A debate in which there is disagreement over the basic facts is unlikely to produce an agreed winner.

But in a conventional sense it certainly seems like Hillary Clinton had the upper hand in last night’s presidential debate. Although it was perhaps a little overdone at the start Clinton projected capability without condescension. She offered specifics without sounding robotic and frequently left her opponent to give meandering responses. ‘Just listen to what you heard’, she said after one of his more outrageous statements.

True to form, Donald Trump was largely vague and repetitive in his answers – a flaw that was highlighted last night by the moderator Lester Holt pressing him for specifics. In contrast Clinton effectively navigated her two of her biggest weakness – her emails and her health – in part because of deft answers and in part because Trump frequently fluffed his rebuttal.

Above all she came out swinging. We saw in her convention speech a willingness to goad Trump into overreaction. This was her playbook for much of last night, whether on his tax returns, his temperament or his treatment of employees. In a snap CNN poll 62 per cent considered Hillary to be the winner.

And yet his is not a conventional election. Over 100 million Americans watched some of last night’s contest, about as many as watch the Super Bowl. Many of them will have heard his constant repetition of key phrases (‘jobs, trade, regulation, tax cuts, Hilary’s 30 years in politics’) not as meandering but as message discipline.

The early exchange on trade and employment was an apt example. Where Trump made sweeping generalisations about the ‘disaster’ of NAFTA and the causes of the United States’ trade deficit, Clinton defended the importance of overseas trade and cited statistics showing that manufacturing jobs has actually risen in the 1990s. How that will play in Ohio and Pennsylvania is anyone’s guess. The same was true in the later foreign policy section where Trump offered clarity and simplicity even if much of it bore scant relation to the facts.
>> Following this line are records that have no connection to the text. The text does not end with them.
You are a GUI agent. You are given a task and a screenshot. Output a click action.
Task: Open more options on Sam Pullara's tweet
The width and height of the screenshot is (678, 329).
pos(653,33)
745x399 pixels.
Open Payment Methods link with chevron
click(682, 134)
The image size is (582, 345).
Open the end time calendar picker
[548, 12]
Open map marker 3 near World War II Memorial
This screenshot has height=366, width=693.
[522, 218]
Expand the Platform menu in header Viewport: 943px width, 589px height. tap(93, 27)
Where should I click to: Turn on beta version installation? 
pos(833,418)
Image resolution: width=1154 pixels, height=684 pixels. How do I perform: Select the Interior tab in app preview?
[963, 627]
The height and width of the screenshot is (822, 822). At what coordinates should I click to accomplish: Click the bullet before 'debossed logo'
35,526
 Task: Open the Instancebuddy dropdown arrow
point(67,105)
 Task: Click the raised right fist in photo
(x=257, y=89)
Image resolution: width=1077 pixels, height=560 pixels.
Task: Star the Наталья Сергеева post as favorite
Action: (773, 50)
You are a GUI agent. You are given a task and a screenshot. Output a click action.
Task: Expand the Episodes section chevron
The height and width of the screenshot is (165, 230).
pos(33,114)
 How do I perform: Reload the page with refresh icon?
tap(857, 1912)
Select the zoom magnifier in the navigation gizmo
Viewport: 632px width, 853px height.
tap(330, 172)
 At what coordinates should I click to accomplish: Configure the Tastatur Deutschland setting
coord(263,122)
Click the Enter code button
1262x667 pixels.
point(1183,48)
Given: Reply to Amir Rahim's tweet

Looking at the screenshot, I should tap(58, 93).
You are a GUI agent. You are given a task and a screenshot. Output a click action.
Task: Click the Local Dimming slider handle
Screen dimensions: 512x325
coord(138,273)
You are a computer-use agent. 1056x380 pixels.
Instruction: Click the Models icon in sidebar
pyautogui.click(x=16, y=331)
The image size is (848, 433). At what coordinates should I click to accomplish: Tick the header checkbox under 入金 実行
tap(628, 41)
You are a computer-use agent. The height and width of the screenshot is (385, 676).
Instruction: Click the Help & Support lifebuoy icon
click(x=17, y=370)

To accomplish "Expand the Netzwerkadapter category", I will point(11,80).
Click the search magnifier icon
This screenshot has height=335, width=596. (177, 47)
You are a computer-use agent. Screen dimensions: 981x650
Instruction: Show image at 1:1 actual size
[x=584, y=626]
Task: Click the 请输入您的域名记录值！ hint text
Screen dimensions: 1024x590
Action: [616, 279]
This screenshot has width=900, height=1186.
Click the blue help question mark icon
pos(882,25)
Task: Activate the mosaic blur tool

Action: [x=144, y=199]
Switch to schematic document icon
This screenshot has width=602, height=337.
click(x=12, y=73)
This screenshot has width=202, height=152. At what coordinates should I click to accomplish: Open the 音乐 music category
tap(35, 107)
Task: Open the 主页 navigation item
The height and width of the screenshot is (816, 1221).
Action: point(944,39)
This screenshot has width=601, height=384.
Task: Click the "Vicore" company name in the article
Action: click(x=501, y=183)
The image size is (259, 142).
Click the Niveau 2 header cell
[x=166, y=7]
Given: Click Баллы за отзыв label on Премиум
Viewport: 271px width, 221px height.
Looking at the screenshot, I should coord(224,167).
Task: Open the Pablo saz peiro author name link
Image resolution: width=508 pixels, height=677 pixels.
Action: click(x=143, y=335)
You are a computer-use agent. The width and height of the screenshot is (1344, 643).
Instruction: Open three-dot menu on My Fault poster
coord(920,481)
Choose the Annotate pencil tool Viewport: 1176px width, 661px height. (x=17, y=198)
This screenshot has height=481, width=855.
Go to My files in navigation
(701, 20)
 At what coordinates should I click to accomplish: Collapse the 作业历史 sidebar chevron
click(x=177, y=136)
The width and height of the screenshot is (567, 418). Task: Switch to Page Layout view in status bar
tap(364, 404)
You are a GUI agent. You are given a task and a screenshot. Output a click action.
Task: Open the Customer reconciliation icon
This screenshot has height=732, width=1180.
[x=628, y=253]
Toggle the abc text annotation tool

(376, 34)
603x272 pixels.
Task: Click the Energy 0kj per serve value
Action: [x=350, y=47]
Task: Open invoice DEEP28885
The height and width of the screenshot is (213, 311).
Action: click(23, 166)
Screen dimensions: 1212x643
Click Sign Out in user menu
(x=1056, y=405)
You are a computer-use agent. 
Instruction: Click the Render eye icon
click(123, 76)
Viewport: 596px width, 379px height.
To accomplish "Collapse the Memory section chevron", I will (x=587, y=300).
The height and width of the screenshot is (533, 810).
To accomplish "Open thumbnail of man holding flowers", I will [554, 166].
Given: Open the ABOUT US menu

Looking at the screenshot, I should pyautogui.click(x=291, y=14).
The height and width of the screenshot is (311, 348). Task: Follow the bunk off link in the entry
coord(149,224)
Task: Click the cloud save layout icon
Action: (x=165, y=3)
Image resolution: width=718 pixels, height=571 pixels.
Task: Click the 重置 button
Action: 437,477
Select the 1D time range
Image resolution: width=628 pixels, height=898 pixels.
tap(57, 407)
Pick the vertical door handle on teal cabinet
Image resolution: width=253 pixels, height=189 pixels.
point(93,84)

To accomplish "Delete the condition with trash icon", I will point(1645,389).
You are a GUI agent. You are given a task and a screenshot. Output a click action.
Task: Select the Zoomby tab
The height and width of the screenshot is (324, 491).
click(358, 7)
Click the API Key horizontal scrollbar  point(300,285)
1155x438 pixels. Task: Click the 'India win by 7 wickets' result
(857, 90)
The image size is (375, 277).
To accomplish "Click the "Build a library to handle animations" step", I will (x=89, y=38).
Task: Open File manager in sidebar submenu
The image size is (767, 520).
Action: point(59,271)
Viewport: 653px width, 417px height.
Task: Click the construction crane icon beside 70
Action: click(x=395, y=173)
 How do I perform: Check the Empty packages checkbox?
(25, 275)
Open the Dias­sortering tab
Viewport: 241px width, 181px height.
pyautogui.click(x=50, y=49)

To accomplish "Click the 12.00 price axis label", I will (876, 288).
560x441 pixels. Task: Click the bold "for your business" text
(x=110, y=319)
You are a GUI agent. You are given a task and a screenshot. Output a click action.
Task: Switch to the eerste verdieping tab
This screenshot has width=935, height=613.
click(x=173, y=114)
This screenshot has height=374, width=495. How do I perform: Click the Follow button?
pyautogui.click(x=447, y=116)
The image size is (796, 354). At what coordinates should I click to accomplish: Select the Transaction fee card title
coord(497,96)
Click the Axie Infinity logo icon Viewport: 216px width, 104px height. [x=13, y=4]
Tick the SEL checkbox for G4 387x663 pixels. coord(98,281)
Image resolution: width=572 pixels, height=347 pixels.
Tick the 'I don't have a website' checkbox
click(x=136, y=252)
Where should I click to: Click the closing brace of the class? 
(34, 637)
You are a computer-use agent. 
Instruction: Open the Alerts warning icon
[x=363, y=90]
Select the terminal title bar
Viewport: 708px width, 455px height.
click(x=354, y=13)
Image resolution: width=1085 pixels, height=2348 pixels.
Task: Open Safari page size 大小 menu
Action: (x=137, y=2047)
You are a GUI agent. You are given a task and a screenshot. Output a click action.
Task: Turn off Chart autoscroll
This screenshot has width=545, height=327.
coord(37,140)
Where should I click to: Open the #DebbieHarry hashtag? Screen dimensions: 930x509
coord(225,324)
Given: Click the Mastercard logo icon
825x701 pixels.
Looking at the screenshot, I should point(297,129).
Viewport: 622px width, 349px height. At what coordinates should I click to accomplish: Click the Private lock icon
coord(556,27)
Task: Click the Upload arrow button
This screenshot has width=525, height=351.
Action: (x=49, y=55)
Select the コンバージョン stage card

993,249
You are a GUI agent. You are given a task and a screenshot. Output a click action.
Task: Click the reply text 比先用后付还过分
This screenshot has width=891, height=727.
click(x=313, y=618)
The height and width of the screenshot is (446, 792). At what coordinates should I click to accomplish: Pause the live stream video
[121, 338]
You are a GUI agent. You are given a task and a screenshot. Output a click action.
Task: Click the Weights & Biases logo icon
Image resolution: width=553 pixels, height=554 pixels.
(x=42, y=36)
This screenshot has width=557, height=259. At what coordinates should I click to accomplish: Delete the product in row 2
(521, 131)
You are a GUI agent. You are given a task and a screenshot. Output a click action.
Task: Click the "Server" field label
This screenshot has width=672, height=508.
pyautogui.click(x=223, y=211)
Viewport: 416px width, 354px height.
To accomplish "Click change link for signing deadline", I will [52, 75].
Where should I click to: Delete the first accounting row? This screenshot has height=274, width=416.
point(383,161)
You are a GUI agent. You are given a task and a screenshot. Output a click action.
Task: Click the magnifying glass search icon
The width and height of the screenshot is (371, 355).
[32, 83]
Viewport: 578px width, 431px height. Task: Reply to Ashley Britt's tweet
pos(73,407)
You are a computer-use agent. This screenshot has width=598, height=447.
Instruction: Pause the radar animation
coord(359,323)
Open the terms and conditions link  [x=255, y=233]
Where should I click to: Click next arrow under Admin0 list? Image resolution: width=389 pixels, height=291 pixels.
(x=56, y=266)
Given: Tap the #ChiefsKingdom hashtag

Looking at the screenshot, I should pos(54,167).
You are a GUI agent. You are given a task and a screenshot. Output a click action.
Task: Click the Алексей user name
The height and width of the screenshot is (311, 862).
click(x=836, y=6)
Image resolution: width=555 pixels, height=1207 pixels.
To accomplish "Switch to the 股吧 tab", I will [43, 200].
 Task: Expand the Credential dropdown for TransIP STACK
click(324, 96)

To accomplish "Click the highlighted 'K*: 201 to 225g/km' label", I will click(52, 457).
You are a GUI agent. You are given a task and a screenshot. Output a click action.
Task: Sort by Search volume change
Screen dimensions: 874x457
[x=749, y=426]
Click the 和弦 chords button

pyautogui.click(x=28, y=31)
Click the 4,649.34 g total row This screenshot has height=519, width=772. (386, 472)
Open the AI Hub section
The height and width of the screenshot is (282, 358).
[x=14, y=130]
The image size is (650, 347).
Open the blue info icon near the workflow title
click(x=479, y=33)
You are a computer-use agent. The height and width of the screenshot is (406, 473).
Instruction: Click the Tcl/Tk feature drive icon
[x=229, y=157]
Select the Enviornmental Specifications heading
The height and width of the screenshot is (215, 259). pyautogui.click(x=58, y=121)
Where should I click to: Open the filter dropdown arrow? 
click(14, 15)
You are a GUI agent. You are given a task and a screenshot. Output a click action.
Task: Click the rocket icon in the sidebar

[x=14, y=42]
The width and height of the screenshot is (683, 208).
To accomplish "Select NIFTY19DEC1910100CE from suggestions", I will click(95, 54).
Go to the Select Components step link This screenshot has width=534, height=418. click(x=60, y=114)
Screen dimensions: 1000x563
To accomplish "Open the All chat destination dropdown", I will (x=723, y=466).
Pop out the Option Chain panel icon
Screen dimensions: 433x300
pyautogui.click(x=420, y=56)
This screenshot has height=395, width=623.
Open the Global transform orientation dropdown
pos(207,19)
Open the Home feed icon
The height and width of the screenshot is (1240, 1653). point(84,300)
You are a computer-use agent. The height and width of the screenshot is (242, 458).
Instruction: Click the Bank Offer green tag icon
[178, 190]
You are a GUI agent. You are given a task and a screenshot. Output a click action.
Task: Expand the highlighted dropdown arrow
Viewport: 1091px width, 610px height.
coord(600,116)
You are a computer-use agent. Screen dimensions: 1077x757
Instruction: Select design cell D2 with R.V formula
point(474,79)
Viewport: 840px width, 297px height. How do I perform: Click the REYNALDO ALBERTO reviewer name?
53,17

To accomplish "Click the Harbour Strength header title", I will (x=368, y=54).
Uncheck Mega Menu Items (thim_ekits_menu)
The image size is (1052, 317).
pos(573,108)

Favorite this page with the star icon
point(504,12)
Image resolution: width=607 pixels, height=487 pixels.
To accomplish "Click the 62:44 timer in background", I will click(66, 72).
Trump’s strongest responses to Clinton consisted of one or two words (usually ‘wrong’ or ‘not true’ when she was in mid-flow). Although childish his bare-faced denials effectively neutralised many of Clinton’s attacks especially since many of the  viewers begin from the premise that she is a compulsive liar. At one point someone in the room where I watched the debate put their head in their hands and asked ‘how does he get away with it?’. I do not know, but he does.

The problem is that Hillary has always had the superior grasp on policy and Trump has always been the braggart and the blowhard and look where that has got him: to a dead heat in the polls with six weeks to go.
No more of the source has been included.